Enterprise Governance and GDPR Concerns

For organizations bound by regulations like GDPR, the feature raises serious questions. Under GDPR, employee monitoring must be transparent, have a lawful basis, and be proportionate. If an admin enables device activity detection organization-wide without clear communication, the data processing could violate the principle of transparency. Employers would need to conduct a Data Protection Impact Assessment (DPIA) to document the risks and mitigations.

Some European Works Councils have already expressed interest in scrutinizing the feature. “Any tool that can infer worker behavior across devices must be justified and consented,” said Klaus Meister, a data protection officer in Berlin. “The default should be off, not on, and the user must have a genuine choice.”

User Reactions and Community Feedback

Even though the news is fresh, community feedback has been swift. On Microsoft’s own feedback portal, a post titled “New device activity detection in Teams web—privacy overreach?” has gathered hundreds of votes and comments within days. Users expressed frustration over the lack of clear communication, with one commenter writing: “I don’t mind if Teams knows I’m active on my PC, but I want to know exactly what data is being sent and how it’s used. Right now, it feels like a black box.”

Some see the feature as a solution in search of a problem. “If managers are micromanaging presence status, the issue isn’t the technology—it’s the workplace culture,” another user noted. This speaks to a broader tension in hybrid work: the tools designed to enable flexibility often end up reinforcing presenteeism.

How to Disable the Feature and Protect Your Privacy

For individual users concerned about privacy, disabling the feature is straightforward:

  1. Open Teams on the web.
  2. Click your profile picture > Settings > Privacy.
  3. Under “Device activity detection,” toggle off “Detect activity on my device to keep my presence status accurate.”

For enterprise admins, the policy can be set via the Teams admin center under Teams settings > Presence. The policy name is DeviceActivityDetection and can be configured to UserChoice, Enabled, or Disabled.

Users should also check their browser’s site permissions. The Idle Detection API requires an explicit permission prompt; revoking it in the browser will block the feature regardless of the Teams setting. In Edge, go to Settings > Cookies and site permissions > Recent activity permissions, and remove the Teams site from allowed idle detection.

Broader Implications for Hybrid Work

The debate over device activity detection is a microcosm of the larger conversation about trust in remote and hybrid work.

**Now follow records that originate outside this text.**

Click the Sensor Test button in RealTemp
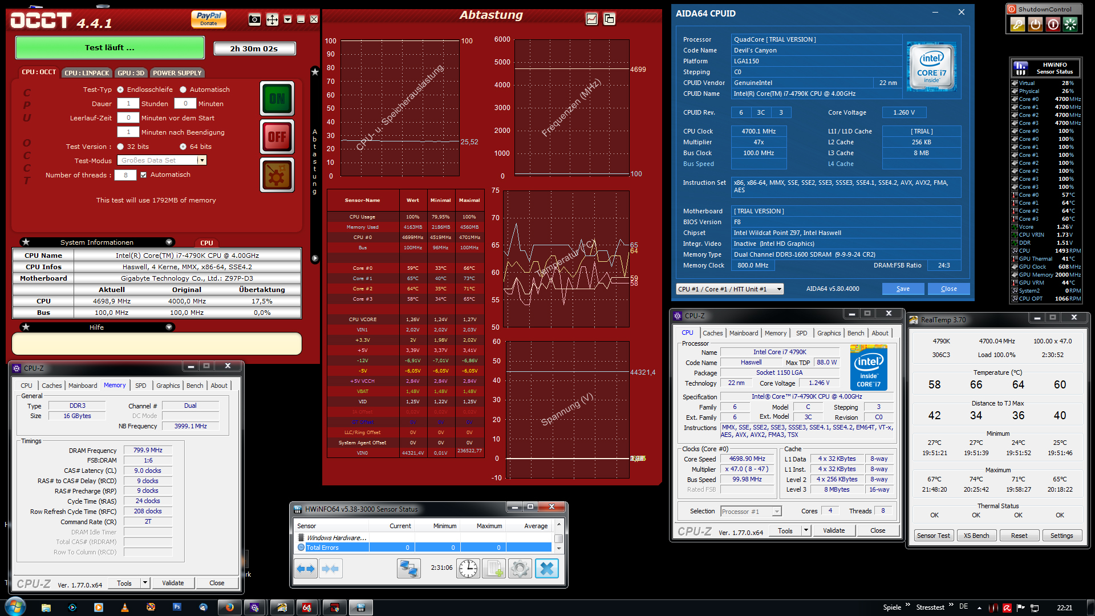coord(933,536)
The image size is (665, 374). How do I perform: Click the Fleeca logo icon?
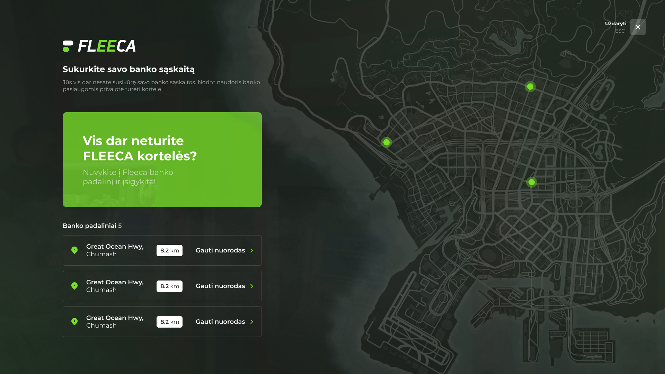[x=68, y=46]
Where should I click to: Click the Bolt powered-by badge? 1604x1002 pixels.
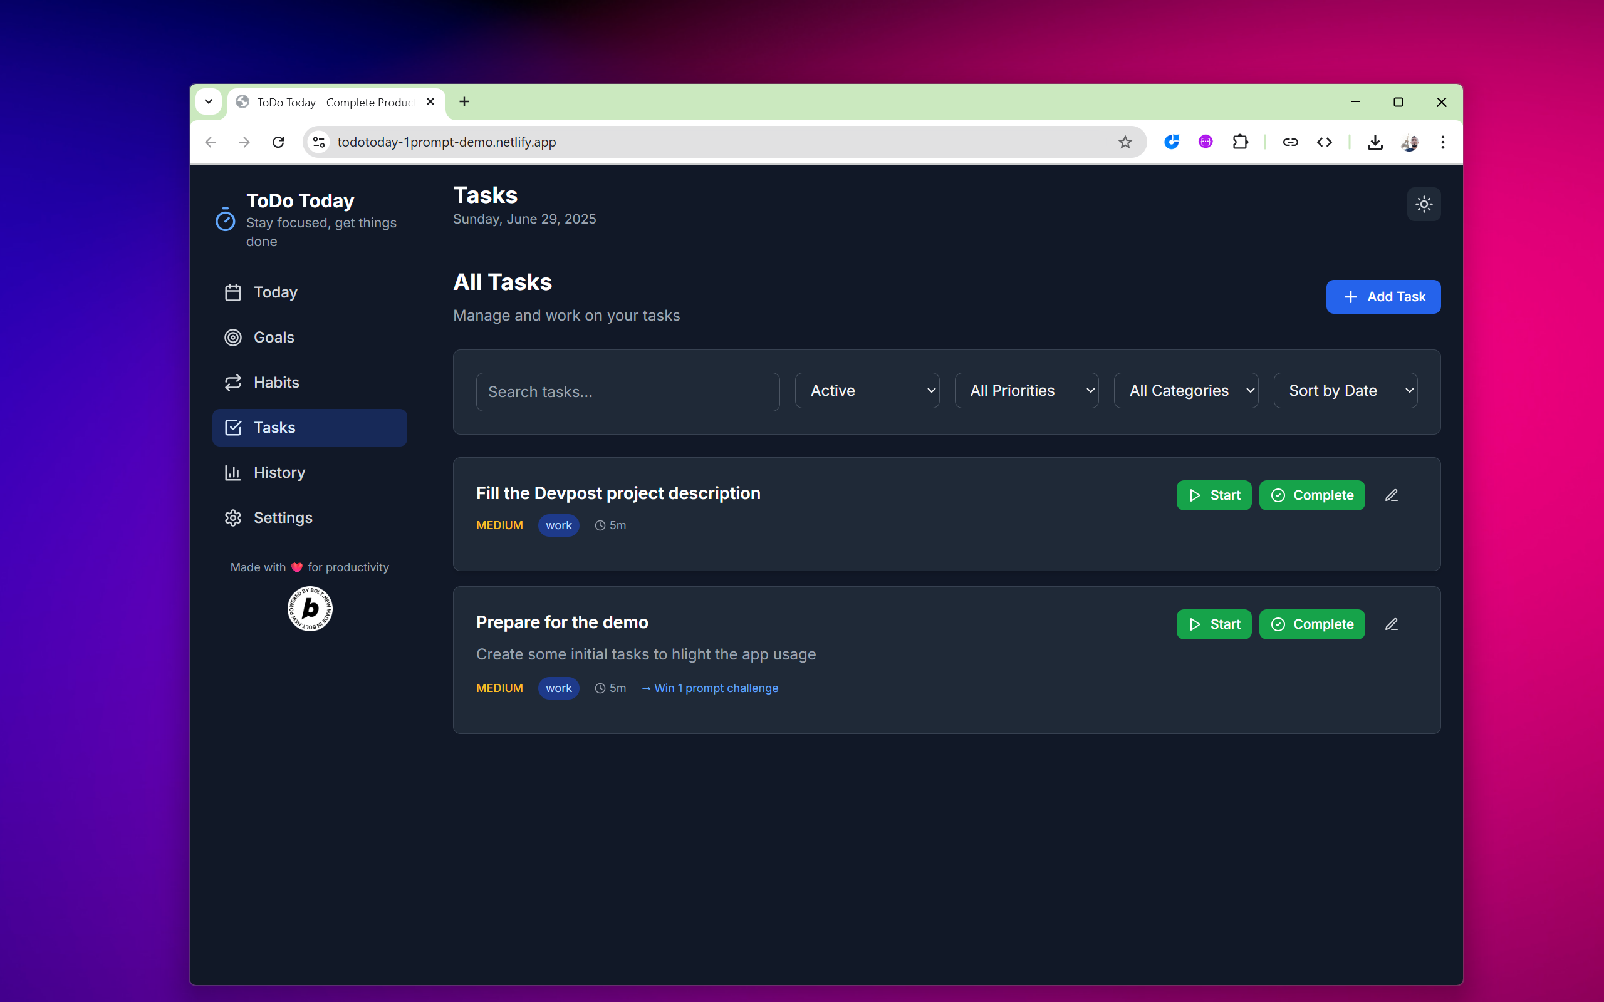310,608
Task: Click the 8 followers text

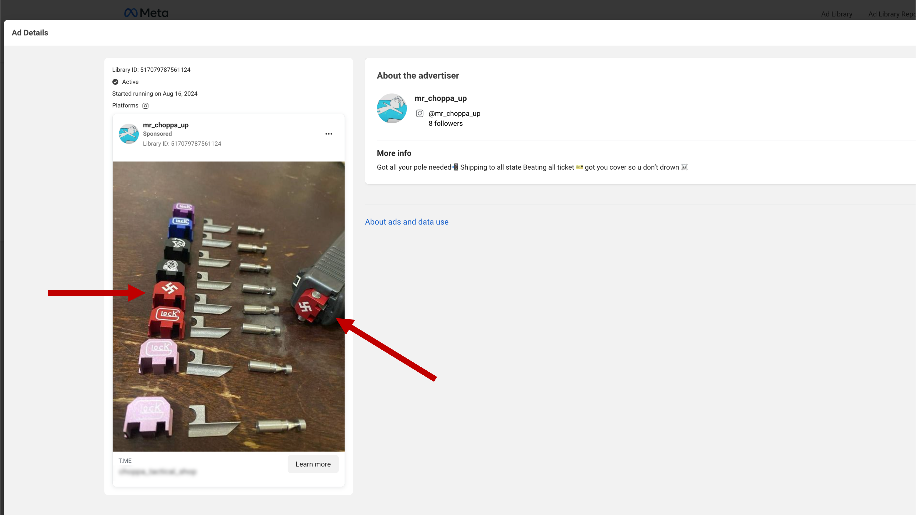Action: (445, 123)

As companies invest in digital tools to mimic the office environment, the line between enabling collaboration and enabling surveillance becomes dangerously thin. Features that add convenience often come with a hidden cost to autonomy.

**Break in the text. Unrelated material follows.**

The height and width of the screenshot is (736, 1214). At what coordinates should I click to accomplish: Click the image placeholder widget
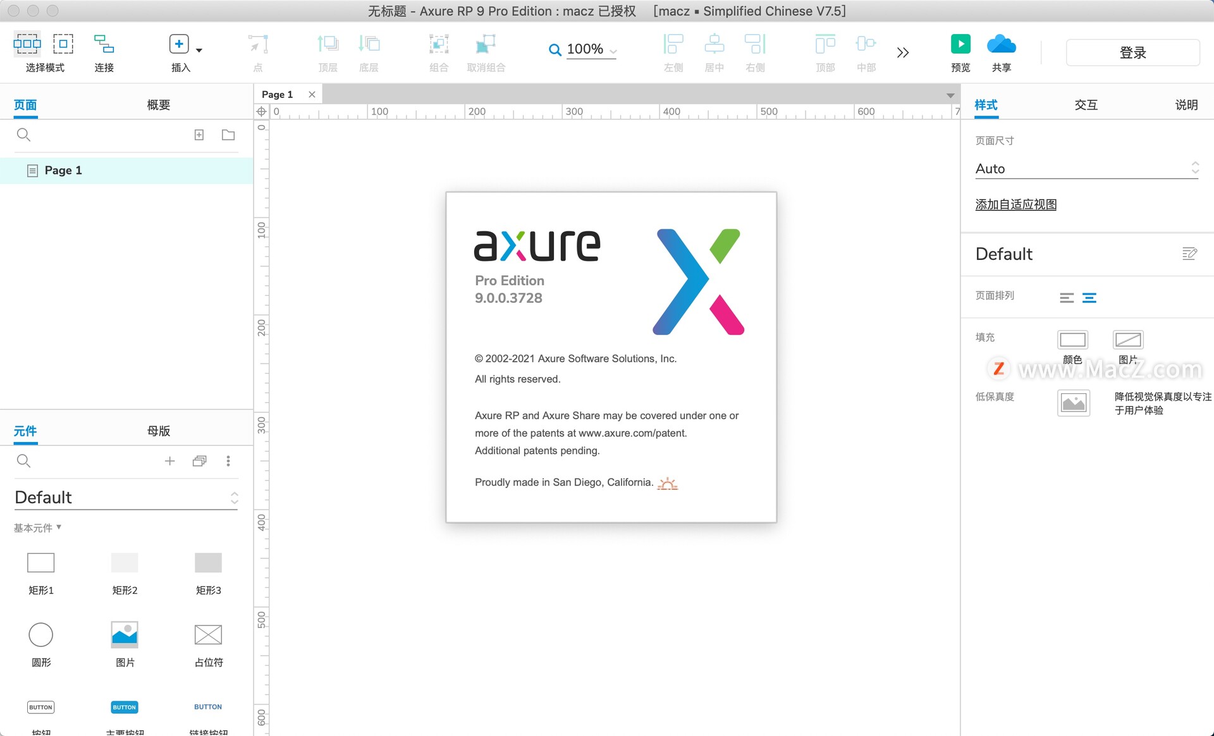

Microsoft, for its part, has a fine line to walk. It must serve its enterprise customers who demand better productivity insights while respecting the privacy expectations of the individuals using its software. The outcome of this particular feature rollout may set a precedent for how future AI-driven monitoring tools in Windows and Microsoft 365 are received.

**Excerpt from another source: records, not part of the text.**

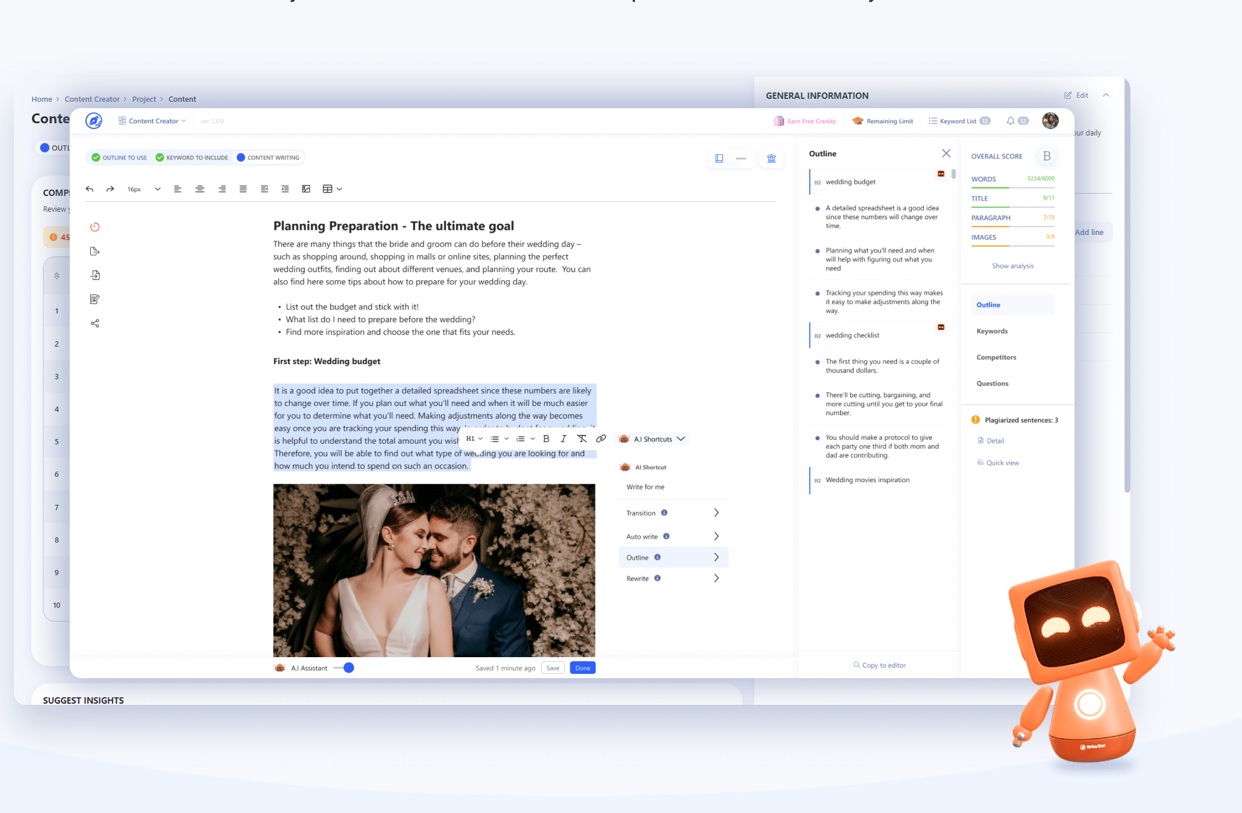Click the insert link icon
Image resolution: width=1242 pixels, height=813 pixels.
tap(601, 439)
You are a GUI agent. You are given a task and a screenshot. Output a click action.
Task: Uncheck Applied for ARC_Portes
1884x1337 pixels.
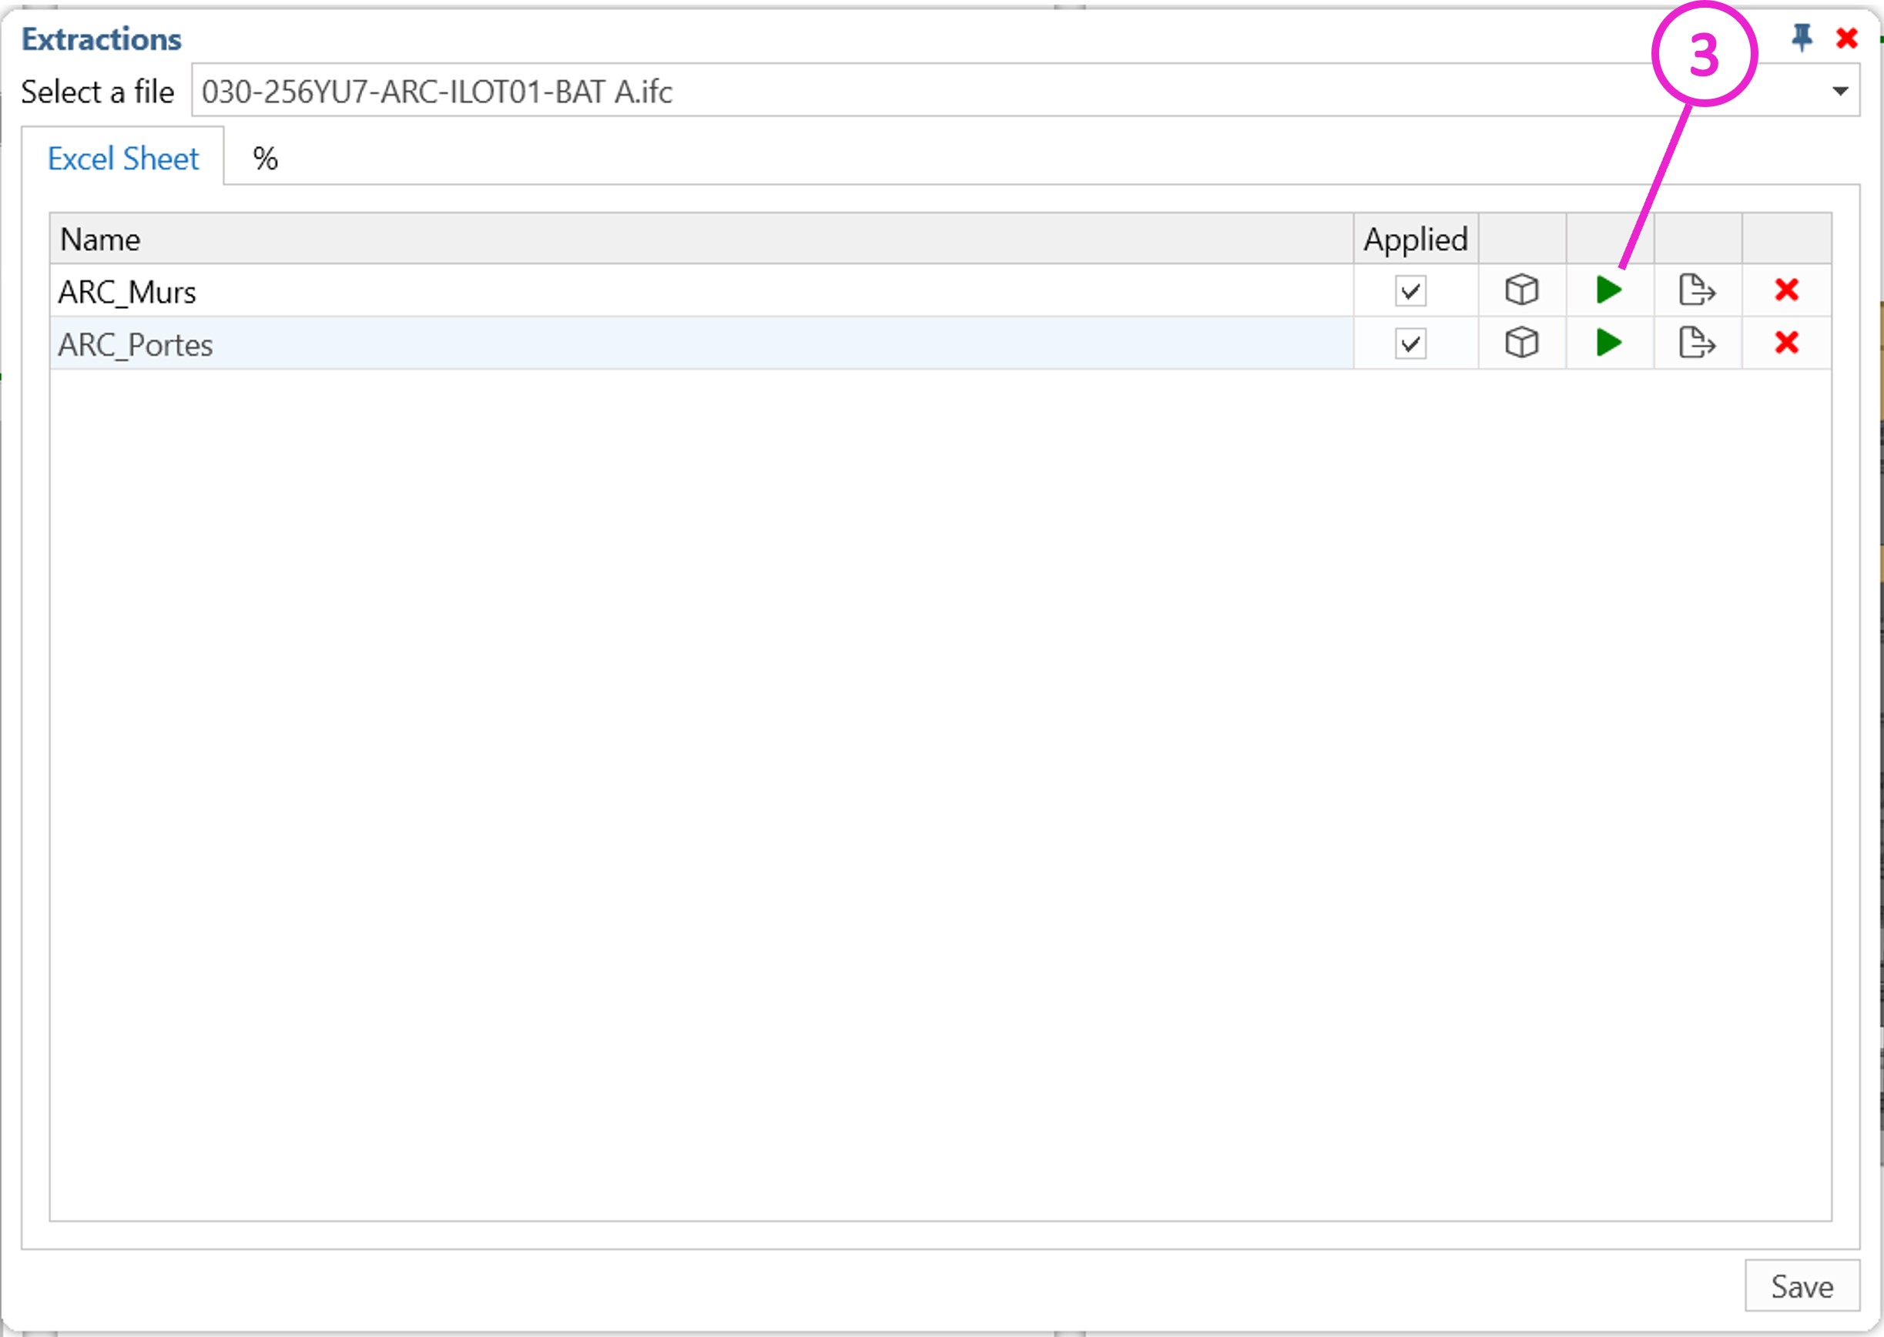(x=1410, y=343)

Some industry analysts suggest that the way forward is radical transparency and opt-in design. “If Microsoft had launched this feature as an opt-in enhancement with a clear, plain-language explanation of the data flow, the reaction would be very different,” said Ravi Naik, a digital workplace consultant. “Instead, it feels like a stealth update that puts the burden on users to discover and disable.”

Conclusion: A Feature Outpacing Its Permission Slip

The new device activity detection in Microsoft Teams web is a technically clever solution to a genuine usability annoyance. But its delivery has exposed deeper fissures in the employer-employee relationship when it comes to digital monitoring. For now, users can reclaim control by turning the setting off—but the larger question lingers: as work tools become more ambient and alert to our behavior, who is really in charge?

Microsoft has an opportunity to refine this feature with better transparency and user education. Until then, the toggle will remain a litmus test for how we negotiate the boundaries of presence in an always-connected world.